Prompt: Can you set down, exactly as they appear below, the lines from the opening of the material through the one bearing "Task: Check 事務組合の事業所の場合でも checkbox", minus the pictures?

Available records:
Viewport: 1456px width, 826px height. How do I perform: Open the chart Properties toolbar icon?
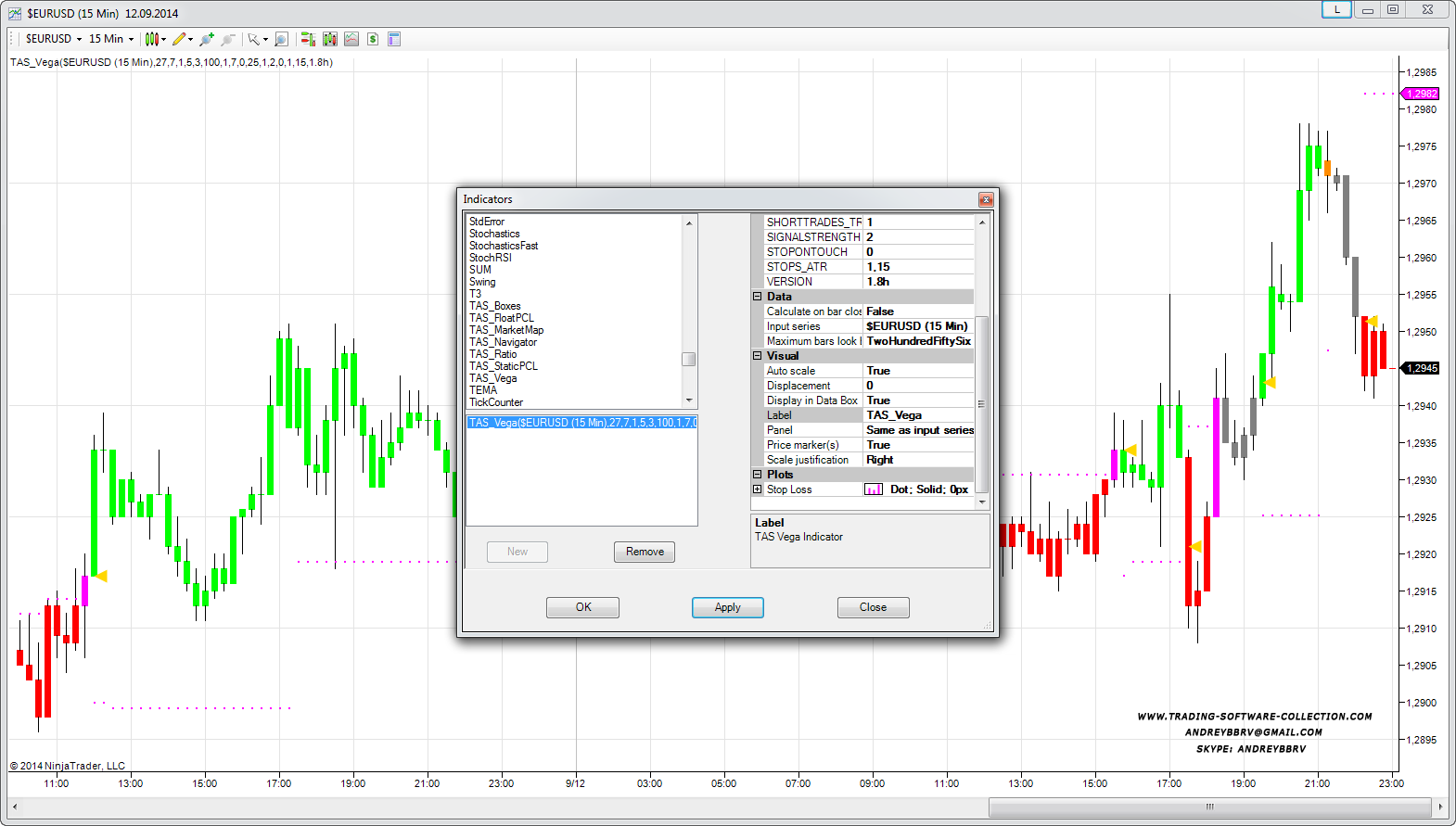coord(394,39)
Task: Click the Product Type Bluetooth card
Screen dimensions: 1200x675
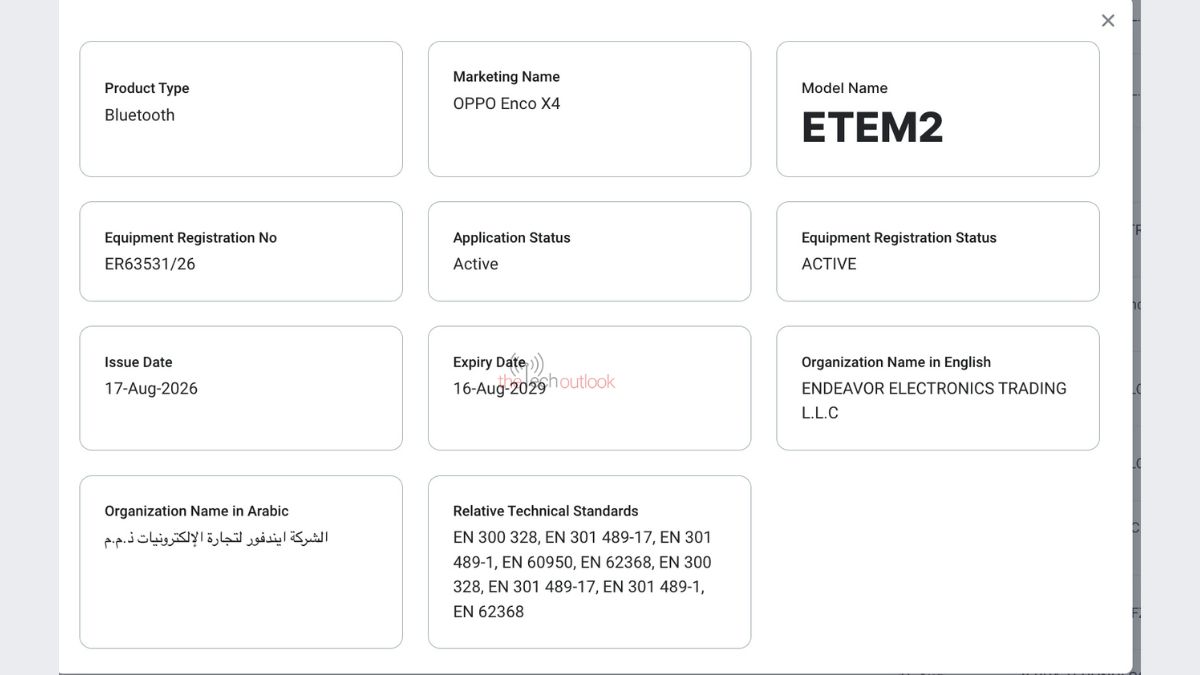Action: (241, 109)
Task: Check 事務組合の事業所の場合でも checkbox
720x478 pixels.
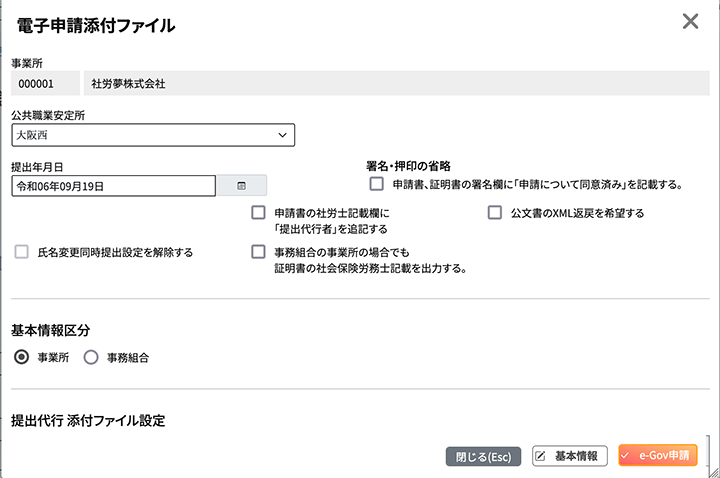Action: pos(259,252)
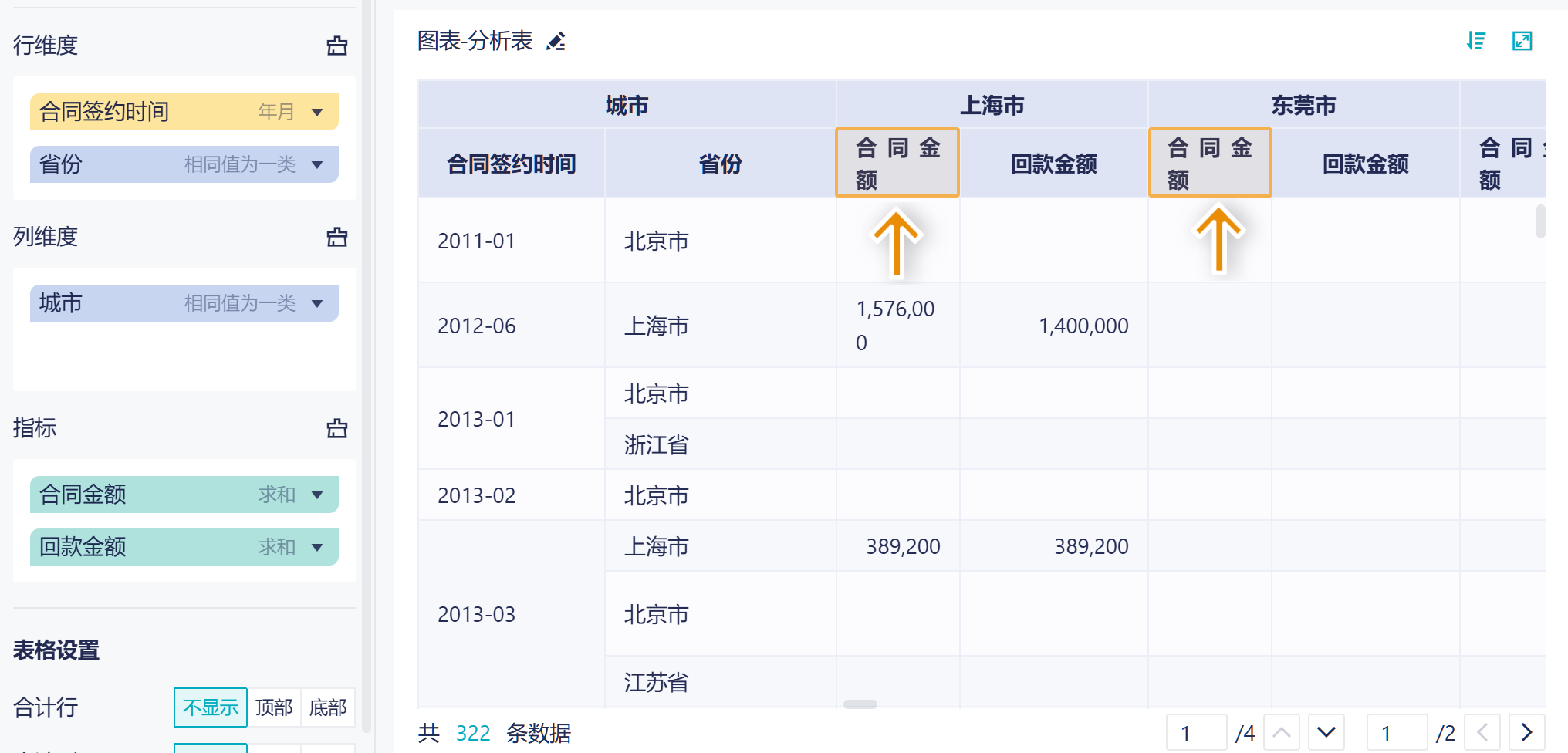Set 合计行 position to 顶部
Image resolution: width=1568 pixels, height=753 pixels.
(274, 707)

Reply to the task:
Viewport: 1456px width, 826px height. How do I perform: Open the chart Properties toolbar icon?
coord(394,39)
Task: Click the Product Type Bluetooth card
Screen dimensions: 1200x675
Action: (241, 109)
Task: Check 事務組合の事業所の場合でも checkbox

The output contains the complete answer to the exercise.